Nous sommes des nomades, en quête de notre destin, parce que nous nous refusons à l'ordre naturel.

Nicolas Bourriaud

À quoi renoncez-vous, par votre condition "d'artiste à deux têtes" ?

Jaspert Cheverney

L'idée de départ de notre association était de créer une synthèse cohérente et harmonieuse de nos deux personnalités, en échappant donc aux pulsions strictement individuelles, à l'anarchie du désir personnel.
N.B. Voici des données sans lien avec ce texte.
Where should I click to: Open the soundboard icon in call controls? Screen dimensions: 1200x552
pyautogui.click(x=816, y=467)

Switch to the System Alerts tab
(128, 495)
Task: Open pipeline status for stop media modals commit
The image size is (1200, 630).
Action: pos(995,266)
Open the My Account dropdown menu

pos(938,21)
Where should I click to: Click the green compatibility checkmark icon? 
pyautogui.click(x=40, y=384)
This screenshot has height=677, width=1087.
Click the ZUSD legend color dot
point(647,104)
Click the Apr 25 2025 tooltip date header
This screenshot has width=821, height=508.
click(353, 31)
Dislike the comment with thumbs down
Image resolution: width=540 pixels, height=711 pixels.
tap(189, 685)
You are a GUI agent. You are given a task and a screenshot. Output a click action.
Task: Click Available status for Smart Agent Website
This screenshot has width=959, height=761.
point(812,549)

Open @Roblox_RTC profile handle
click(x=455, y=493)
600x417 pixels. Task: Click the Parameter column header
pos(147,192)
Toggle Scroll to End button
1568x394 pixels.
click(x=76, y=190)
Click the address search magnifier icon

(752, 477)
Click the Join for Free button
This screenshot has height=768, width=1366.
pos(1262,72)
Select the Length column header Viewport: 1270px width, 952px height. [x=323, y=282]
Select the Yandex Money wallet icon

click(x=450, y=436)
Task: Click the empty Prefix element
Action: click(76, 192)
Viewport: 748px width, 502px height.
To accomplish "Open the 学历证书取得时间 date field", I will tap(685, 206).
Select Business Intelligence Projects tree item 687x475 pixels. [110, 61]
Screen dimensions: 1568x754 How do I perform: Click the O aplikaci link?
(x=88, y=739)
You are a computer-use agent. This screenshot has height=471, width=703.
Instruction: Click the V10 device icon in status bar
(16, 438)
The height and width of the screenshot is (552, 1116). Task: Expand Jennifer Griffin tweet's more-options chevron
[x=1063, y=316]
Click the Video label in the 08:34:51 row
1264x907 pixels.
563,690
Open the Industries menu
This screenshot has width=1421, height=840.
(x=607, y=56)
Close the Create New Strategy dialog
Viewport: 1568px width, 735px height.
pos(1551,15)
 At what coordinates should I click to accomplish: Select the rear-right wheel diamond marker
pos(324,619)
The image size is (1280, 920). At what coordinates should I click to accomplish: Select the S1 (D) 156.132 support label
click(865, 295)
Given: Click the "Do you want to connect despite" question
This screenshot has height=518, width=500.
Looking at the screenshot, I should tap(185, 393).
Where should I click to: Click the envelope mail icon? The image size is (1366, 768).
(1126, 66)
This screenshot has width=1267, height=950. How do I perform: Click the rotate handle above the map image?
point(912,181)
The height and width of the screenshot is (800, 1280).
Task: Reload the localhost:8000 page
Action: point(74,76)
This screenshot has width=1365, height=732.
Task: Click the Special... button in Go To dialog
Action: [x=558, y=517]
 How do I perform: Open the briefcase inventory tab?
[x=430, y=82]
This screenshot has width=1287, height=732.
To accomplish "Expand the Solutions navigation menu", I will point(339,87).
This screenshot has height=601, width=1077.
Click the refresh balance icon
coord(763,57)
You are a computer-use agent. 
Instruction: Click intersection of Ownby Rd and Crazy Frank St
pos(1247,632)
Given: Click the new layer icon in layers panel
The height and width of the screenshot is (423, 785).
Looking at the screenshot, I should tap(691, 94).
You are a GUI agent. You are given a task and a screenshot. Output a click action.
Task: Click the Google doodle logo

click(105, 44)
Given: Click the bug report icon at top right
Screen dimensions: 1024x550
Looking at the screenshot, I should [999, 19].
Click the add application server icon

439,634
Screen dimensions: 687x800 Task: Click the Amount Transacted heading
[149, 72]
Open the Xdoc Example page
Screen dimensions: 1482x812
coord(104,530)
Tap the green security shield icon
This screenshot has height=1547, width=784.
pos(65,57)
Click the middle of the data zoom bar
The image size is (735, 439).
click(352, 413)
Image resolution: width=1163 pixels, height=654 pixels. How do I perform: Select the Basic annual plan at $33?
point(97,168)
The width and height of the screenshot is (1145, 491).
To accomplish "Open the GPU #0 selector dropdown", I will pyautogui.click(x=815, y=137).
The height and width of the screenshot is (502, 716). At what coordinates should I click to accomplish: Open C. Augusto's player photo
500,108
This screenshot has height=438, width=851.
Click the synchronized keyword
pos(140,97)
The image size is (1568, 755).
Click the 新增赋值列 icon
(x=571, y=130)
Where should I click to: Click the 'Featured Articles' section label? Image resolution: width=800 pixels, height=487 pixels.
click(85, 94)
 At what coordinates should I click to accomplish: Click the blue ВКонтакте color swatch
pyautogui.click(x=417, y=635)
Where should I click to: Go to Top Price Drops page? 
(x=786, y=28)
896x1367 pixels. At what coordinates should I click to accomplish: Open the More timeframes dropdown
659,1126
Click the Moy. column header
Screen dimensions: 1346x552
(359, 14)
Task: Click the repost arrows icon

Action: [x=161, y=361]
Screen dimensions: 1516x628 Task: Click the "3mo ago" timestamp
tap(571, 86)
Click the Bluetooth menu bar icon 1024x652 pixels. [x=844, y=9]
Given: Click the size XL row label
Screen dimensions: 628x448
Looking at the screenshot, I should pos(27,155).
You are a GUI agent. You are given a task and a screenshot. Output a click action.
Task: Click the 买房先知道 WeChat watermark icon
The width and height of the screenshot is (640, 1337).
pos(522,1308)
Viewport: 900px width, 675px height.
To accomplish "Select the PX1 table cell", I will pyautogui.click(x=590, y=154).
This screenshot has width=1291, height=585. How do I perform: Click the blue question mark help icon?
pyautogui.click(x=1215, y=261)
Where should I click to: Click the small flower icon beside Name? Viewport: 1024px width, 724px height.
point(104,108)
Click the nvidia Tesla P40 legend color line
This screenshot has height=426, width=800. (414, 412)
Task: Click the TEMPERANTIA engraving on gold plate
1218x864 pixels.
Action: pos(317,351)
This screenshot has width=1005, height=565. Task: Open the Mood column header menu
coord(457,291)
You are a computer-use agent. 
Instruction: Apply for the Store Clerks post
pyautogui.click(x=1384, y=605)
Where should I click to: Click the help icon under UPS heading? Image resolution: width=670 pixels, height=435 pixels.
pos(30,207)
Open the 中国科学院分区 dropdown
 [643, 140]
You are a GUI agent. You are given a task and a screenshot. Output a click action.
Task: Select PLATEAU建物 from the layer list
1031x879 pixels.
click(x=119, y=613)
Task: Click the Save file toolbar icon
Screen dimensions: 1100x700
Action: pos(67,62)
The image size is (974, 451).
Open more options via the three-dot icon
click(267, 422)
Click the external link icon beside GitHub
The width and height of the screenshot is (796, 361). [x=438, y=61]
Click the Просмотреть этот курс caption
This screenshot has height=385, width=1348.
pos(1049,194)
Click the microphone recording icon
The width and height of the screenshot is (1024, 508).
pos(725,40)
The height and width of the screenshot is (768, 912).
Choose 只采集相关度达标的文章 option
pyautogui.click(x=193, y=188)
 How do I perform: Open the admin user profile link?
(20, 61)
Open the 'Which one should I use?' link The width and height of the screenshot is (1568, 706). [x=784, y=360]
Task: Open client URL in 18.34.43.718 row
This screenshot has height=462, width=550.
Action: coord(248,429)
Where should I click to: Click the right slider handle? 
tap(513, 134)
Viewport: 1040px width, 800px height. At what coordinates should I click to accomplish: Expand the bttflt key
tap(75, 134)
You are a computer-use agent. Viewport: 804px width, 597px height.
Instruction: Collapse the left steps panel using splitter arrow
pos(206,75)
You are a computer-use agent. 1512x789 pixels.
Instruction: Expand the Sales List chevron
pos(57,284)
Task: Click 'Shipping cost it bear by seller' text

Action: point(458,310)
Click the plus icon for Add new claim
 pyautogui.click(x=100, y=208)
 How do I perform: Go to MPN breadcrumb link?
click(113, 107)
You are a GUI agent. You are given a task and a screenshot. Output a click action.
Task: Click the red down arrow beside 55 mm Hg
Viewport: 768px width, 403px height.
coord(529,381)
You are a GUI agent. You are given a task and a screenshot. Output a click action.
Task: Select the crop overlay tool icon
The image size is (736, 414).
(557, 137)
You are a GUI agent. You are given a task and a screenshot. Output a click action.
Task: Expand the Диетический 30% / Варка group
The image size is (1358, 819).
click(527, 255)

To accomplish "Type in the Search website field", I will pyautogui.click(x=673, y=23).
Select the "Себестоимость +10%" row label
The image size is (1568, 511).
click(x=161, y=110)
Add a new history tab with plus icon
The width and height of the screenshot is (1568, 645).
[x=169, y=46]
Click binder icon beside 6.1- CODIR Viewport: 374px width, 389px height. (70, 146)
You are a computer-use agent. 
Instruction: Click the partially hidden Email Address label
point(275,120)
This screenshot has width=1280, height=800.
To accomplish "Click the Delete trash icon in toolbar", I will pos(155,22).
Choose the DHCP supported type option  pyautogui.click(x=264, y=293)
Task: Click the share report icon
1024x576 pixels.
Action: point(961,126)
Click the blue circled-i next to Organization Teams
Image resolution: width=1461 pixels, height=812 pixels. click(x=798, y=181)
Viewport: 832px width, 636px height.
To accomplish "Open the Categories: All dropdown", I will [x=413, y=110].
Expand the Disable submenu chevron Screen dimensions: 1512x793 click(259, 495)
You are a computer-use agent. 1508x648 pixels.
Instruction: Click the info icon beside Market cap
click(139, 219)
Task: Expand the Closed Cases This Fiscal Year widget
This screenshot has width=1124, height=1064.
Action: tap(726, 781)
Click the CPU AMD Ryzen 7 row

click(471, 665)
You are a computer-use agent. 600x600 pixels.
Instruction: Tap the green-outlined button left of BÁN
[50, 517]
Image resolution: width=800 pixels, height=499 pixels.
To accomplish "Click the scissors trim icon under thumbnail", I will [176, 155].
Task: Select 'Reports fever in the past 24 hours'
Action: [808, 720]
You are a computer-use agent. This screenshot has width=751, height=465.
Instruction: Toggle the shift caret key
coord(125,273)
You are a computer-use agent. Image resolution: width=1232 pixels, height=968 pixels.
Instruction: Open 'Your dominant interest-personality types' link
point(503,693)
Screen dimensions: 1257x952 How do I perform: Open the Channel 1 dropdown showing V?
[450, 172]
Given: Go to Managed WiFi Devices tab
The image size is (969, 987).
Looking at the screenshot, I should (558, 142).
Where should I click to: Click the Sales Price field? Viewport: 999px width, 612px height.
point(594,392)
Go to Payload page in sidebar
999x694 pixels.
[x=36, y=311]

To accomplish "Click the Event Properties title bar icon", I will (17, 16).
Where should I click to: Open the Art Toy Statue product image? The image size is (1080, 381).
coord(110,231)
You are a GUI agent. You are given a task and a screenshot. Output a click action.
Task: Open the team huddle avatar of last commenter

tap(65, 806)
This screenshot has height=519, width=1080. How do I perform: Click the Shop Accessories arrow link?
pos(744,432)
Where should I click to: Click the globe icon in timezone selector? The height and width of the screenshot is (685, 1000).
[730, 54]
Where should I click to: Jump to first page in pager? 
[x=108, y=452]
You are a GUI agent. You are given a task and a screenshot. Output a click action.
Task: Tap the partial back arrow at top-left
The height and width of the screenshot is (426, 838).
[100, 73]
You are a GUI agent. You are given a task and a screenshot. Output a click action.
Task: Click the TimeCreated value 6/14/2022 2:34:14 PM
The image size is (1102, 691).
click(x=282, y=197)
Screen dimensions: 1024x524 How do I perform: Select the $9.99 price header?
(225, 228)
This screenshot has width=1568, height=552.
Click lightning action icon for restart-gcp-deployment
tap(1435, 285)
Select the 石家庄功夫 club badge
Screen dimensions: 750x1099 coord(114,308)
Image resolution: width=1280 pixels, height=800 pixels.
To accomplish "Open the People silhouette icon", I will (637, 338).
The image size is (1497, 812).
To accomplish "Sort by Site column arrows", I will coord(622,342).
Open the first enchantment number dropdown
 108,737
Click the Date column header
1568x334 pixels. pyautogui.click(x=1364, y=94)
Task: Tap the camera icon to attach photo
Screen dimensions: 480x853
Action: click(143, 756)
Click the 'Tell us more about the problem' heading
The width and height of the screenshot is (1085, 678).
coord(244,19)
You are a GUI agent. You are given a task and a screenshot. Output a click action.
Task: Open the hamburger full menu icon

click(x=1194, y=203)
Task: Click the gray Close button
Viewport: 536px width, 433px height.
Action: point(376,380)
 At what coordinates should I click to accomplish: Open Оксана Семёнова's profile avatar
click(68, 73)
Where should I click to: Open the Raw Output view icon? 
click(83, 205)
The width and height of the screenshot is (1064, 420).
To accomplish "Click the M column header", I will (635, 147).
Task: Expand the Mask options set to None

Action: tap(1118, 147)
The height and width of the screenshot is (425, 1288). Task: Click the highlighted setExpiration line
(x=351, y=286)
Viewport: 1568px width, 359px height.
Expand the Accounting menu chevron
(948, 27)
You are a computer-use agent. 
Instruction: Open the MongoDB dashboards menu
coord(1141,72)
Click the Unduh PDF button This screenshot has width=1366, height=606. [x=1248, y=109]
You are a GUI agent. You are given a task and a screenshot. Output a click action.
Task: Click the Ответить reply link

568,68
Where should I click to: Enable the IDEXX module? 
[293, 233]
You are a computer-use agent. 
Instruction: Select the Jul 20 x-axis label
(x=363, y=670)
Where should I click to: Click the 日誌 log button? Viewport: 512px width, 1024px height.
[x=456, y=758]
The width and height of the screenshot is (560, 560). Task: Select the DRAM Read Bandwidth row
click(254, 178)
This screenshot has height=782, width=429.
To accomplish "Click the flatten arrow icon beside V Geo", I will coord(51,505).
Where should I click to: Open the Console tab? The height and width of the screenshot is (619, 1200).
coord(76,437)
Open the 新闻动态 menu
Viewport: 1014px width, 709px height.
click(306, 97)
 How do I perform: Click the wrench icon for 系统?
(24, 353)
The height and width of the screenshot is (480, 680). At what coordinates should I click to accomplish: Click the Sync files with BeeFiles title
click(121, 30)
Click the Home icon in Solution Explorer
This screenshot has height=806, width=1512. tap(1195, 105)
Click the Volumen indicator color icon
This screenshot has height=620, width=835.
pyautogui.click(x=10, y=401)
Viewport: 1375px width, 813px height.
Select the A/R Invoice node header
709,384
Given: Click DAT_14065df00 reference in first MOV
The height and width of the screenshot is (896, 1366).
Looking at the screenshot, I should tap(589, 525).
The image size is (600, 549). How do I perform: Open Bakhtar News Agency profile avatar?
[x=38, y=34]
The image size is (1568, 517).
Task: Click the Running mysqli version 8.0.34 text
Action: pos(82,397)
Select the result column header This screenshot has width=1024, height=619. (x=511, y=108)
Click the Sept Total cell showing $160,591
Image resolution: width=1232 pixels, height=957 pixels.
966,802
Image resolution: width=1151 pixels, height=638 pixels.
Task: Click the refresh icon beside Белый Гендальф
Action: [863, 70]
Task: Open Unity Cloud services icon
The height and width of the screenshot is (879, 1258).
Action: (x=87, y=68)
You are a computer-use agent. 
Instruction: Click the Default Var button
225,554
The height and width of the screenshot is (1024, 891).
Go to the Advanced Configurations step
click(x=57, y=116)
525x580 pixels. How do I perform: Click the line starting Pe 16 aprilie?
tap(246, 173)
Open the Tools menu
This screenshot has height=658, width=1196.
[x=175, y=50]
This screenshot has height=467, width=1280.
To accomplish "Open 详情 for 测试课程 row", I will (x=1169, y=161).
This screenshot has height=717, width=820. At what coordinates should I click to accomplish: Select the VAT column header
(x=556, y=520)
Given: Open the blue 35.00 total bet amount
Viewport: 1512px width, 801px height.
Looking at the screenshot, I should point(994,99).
Nous ne devons faire qu'un. eT donc se refuser à tout ce qui ne nous est pas commun, tout ce qui n'est pas acceptable pour ce personnage à deux têtes, fictif, qu'est "Jaspert + Cheverney".

Il ne s'agit donc pas de refuser l'expression, mais d'une volonté de pureté, dans l'idée et par le traitement de l'image. Notre oeuvre se refuse à toute anecdote.


Nicolas Bourriaud

Votre passion pour la vitesse n'est-elle pas un conformisme ? L'art a toujours été une résistance au temps et à l'espace communément admis. Aujourd'hui, n'est-il pas plus important d'en finir avec le culte de la vitesse, qui rapproche dangereusement la peinture du système de production régi par le redement ?

Jaspert Cheverney

Il ne s'agit pas, dans notre travail, d'une vitesse matérielle, reliée à l'objet, mais d'une méta-vitesse, analogue à celle de l'Éveil. Nous montrons la clarté et l'immédiateté du fonctionnement de "l'intelligence naturelle". Elle se confond avec la lumière, qui l'unité de la vitesse: même si la lumière inclut encore le temps, ell est pour l'esprit humain proche de la fulgurance. Quant au temps commun, la seule manière de lui résister est de s'adresser,  dans un au-delà, à un spectateur qui n'existe pas.
Notre travail se veut, en effet, intemporel, amis la technique que nous utilisons nous replace dans l'histoire. Car nous travaillons d'après les principes des laqueurs chinois et japonais, dans le fil 'une tradition millénaire qui appelle l'immuable, l'éternel, par le biais d'une continuité historique. Nous avons commencé à nous intéressé à l'art en cherchant à montrer un champ pictural pur et lisse, propice à la représentation de la vitesse. Le laque est une technique extrêment minutieuse, quasiment ascétique, qui demande des précautions infinies, même si nous employons des outils mécaniques. Les vingt à trente couches de peinture nécessaires sont nettoyés, poncées, polies, pour atteindre la brillance finale, presque immaculée. La différence essentielle entre nous et les laqueursorientaux est d'ordre pratique: ils ne travaillent pas en milieu urbain, mais dans de petites cabanes, sur des plans d'eau, qu'ils atteignent à la nage, entièrement nus. S'il y a du vent, ils ne travaillent pas, car les impuretés et les poussières pourraient les gêner.

Nicolas Bourriaud

Peut-on utiliser l'image tout en proclamant la mort de la peinture, comme certaines tendances vaguement "cyniques" de l'art aujourd'hui?

Jaspert Cheverney

L'attidude cynique est une arme suicidaire qui produit un art de fin du monde. Un peu comme le "Doom's day machine", l'ordinateur qui contrôle la force de frappe nucléaire américaine. Une oeuvre vraiment forte, à l'opposée, immobilisera et transcendera quelques unes des images qui sont produites chaque jour par mégatonnes. Richter et Polke sont peu-être les deux seuls peintres contemporains qui transcendent l'image. Ils la montrent, mais ce n'set pas l'image qui est visible, c'est leur capacité de transcendance
, cette ligne qui ne commence nulle part, vouée à une course sans fin. Tout comme celle que nous représentons, qui pourrait constituer un cercle.